Job 1> From the essay below about the alligator signal and the Andon Cord, list the behaviors that the signal was meant to end before the point of no return.

═══ Quoted text

To survive this six week adventure, my wife and I quickly realized that we needed a special “stop” signal that either of us could invoke without angering the other. We needed an alert system that, without words or sensationalism, indicated “feelings are about to be hurt.” Living in such a small space with so much external stress, we needed to ensure that effective communication and systems were in place to end teasing, nagging, questioning, or eye-rolling before the point of no return. The signal? If one of us were about to experience hurt feelings, we were to extend our arms and close them shut, like the jaws of an alligator. This signal means, without question, hesitation, sarcastic remark, or huffy sounds, that everything was to stop. Immediately.

Our youngest demonstrating “the signal.”

The Andon Cord

Almost a decade later while reading the book The Lean StartUp (2011) by Eric Ries, I was fascinated to learn about a mechanism at Toyota that worked in radically the same way. It is called the “Andon Cord.” The Andon Cord is a cord that any worker along the assembly line is expected to pull if a problem or concern is seen. Pulling the cord is not something determined by rank or seniority. Pulling the cord illuminates a series of immediate responses by supervisors that may or may not actually stop the entire line of production. Ries (2011) explains that it “allows any worker to ask for help as soon as they notice any problem, such as a defect in a physical part, stopping the entire production line if it cannot be corrected immediately” (p. 187).

Without naming it, in How (2011) by Dov Seidman, he explains the power of this concept as “it (quality) became the responsibility of every employee at every level of the task. Power shifted from the top of the hierarchy down to its base; anyone, at any stage of the process, could stop the line” (pp. 211-212).

This is much like what my wife and I had developed to get through our in-between-houses-time, and in fact we still use the signal today. Frankly, much of the success of our marriage has been forged by this strategy that puts the responsibility on both of us for acting and responding appropriately in a predetermined and understood fashion.

I was speaking to a visitor touring our school in the spring of 2017, and he took the story of the Andon Cord as a quality control tool and superimposed it as a strategy for ferreting out instruction that didn’t meet “his” standards. In fact, he quite-excitedly gleaned that this proven concept from industry empowered him to be more direct and quicker to make note of low-grade instruction at “his” school.

══════

Job 2> Rewrite the rows, beginning at the line that has "You are a computer-use agent. 619x416 pixels." and stopping after the line that has "Viewport: 850px width, 394px". Replace "button" with "control" and change nothing else.

═══ Dataset records

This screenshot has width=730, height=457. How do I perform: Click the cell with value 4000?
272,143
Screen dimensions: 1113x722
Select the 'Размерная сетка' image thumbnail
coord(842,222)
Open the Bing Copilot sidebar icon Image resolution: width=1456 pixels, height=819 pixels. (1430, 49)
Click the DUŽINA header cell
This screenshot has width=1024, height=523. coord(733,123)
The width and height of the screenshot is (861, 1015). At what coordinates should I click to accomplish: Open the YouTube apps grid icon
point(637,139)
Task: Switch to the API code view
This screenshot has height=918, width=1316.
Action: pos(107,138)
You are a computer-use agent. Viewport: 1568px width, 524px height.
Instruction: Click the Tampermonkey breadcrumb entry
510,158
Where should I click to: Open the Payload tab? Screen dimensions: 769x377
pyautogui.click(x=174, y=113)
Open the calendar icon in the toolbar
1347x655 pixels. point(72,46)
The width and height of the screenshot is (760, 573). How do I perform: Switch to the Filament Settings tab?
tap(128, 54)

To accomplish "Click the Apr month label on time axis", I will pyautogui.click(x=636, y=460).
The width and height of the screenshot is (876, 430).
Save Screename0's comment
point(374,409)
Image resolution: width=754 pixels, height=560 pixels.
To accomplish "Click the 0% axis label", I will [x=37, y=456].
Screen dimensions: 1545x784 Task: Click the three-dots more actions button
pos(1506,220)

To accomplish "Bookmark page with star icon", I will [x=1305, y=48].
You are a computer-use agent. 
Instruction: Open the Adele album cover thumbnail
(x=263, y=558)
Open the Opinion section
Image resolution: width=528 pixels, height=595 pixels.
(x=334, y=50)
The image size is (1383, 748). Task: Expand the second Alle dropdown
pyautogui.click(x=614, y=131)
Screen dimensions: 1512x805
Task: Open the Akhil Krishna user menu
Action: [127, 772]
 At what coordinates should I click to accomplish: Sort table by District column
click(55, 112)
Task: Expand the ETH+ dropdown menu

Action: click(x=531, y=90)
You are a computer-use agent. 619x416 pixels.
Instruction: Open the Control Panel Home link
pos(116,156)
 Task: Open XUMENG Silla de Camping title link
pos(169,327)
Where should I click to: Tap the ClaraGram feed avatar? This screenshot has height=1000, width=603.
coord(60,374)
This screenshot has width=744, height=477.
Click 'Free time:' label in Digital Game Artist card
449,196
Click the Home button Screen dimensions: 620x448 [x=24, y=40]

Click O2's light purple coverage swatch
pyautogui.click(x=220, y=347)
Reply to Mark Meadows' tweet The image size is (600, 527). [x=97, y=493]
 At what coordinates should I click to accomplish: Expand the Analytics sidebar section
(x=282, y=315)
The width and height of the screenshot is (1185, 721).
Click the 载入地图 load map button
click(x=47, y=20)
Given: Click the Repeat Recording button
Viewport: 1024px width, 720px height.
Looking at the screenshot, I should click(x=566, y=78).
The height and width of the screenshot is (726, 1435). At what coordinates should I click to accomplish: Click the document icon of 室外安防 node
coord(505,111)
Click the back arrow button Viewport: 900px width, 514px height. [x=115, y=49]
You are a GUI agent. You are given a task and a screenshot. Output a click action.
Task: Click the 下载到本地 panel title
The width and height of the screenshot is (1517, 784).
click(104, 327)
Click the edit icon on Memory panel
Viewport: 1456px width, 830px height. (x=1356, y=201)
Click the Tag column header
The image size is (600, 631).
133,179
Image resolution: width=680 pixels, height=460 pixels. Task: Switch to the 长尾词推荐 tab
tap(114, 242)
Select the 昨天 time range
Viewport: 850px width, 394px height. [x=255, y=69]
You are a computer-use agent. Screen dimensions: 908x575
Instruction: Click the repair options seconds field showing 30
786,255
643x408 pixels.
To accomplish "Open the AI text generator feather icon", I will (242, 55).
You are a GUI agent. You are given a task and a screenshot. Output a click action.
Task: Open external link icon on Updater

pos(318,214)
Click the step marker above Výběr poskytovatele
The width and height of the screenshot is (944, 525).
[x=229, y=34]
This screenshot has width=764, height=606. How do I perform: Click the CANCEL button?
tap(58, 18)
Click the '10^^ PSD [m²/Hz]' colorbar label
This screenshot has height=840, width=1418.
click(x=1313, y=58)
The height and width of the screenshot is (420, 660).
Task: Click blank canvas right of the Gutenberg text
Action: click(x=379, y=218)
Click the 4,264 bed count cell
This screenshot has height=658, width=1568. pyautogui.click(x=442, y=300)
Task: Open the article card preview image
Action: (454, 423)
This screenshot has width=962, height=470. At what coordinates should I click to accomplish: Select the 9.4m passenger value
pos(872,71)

══════

Exercise solution 1> teasing, nagging, questioning, eye-rolling

Exercise solution 2>
You are a computer-use agent. 619x416 pixels.
Instruction: Open the Control Panel Home link
pos(116,156)
 Task: Open XUMENG Silla de Camping title link
pos(169,327)
Where should I click to: Tap the ClaraGram feed avatar? This screenshot has height=1000, width=603.
coord(60,374)
This screenshot has width=744, height=477.
Click 'Free time:' label in Digital Game Artist card
449,196
Click the Home control Screen dimensions: 620x448 [x=24, y=40]

Click O2's light purple coverage swatch
pyautogui.click(x=220, y=347)
Reply to Mark Meadows' tweet The image size is (600, 527). [x=97, y=493]
 At what coordinates should I click to accomplish: Expand the Analytics sidebar section
(x=282, y=315)
The width and height of the screenshot is (1185, 721).
Click the 载入地图 load map control
click(x=47, y=20)
Given: Click the Repeat Recording control
Viewport: 1024px width, 720px height.
Looking at the screenshot, I should click(x=566, y=78).
The height and width of the screenshot is (726, 1435). At what coordinates should I click to accomplish: Click the document icon of 室外安防 node
coord(505,111)
Click the back arrow control Viewport: 900px width, 514px height. [x=115, y=49]
You are a GUI agent. You are given a task and a screenshot. Output a click action.
Task: Click the 下载到本地 panel title
The width and height of the screenshot is (1517, 784).
click(104, 327)
Click the edit icon on Memory panel
Viewport: 1456px width, 830px height. (x=1356, y=201)
Click the Tag column header
The image size is (600, 631).
133,179
Image resolution: width=680 pixels, height=460 pixels. Task: Switch to the 长尾词推荐 tab
tap(114, 242)
Select the 昨天 time range
Viewport: 850px width, 394px height. [x=255, y=69]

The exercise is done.